On the same day terrorists took lives in Boston, Secretary of State John Kerry talked in Tokyo about another young life extinguished by an explosive device, Foreign Service Officer Anne Smedinghoff.
“A 25-year-old young woman, full of idealism, full of hopes, taking books to children in a school so they can learn, and wiped out by terrorism, by the worst kind of nihilistic nothing — violence that doesn’t stand for anything except killing people and stopping the future,” Kerry said, talking of his decision to pay a condolence visit to her parents and vowing her death would not be in vain.
“We’re not going to be deterred. We’re going to be inspired. And we’re going to use Anne’s idealism as another motivation for the idealism that brings all of you to this effort in the first place. We can make this world better.”

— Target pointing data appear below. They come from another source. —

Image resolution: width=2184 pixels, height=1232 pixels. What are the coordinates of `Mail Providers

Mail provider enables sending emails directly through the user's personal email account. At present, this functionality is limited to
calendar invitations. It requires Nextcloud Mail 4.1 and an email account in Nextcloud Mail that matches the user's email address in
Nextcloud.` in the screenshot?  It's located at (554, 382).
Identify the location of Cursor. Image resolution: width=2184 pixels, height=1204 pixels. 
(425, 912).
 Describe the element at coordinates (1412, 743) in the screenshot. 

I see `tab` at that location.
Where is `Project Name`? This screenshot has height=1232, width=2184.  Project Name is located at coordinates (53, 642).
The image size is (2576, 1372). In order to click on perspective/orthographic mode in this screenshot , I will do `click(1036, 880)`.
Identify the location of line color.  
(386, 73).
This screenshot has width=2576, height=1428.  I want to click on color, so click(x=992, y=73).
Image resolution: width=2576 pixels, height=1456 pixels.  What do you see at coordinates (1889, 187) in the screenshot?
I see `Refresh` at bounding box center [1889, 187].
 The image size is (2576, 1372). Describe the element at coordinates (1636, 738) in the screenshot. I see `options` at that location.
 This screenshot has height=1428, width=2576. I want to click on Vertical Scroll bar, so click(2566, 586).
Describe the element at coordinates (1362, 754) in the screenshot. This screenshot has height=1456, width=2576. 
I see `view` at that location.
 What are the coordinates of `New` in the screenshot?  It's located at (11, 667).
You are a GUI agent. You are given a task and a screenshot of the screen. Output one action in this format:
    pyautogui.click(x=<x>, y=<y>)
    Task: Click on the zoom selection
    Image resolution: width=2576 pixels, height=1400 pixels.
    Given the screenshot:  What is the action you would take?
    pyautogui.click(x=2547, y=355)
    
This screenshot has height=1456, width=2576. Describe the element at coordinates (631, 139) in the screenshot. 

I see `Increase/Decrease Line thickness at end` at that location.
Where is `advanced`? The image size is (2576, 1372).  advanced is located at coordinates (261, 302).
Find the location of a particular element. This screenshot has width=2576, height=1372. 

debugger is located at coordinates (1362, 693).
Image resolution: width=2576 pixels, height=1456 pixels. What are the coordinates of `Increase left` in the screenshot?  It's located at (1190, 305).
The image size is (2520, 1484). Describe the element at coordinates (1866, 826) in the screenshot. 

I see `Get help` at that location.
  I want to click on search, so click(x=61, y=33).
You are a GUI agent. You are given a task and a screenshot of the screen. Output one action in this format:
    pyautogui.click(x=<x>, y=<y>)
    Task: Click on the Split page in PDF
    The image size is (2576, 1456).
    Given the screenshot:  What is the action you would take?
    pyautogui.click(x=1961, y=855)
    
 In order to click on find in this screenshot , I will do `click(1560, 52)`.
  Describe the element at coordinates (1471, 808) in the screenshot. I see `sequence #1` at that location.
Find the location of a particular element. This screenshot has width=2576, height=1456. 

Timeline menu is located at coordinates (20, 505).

Only hours later came Boston, and more lives blown apart by explosive devices planted to deadly effect on a day that should have been a holiday. Bombs hit innocents right in the heart of a street celebration and were timed for the most lethal impact. Spectators killed. Babies injured. An 8-year-old boy, who had held a handmade sign calling for peace, dead. A young Boston woman full of promise extinguished before her 30th birthday. A young Chinese woman who chased her dream of education in Boston killed. Death clinging to the streets in a city that would have found the idea unthinkable even moments before. Carnage all around.
Americans will be called upon in the coming days to do as so many families have before them: to pull themselves out of the swamp of their heartbreak and to push forward with life. To make certain that those who practice destruction and devastation do not achieve a win. To find the valor amid the annihilation and to force resilience to rise up against grief. As Kerry said, to be inspired by horror to “make this world better,” as Boston’s first responders and a slew of marathon volunteers surely were.
Marathon bombing kills 3; injures 144 The people who saved others in Boston
But it will not be easy.
Facing down terror and resuming life is tough. Rebuilding after loss requires a particular kind of tenacity and a commitment to living that grief wants to smother. Many push forward to do honor to the memory of those they have lost. But they must remind themselves each step of the way that though it would be easier to succumb to loss they must instead choose life. Because otherwise their loved one’s example would be in vain.
As Boston struggled to reconcile itself with the re-emergence of terror, a series of bombs exploded across Iraq leaving death and maiming behind. People simply trying to make a flight at Baghdad’s airport died when parked cars became explosives. At least 42 were killed across the country.
In Pakistan, a suicide bomber killed nine people who came out for an election rally. More than 50 were wounded.
Across the world innocents are targeted and terror seizes the spotlight with little effort. All that is left to be done is to bear witness, bring perpetrators to justice and continue living.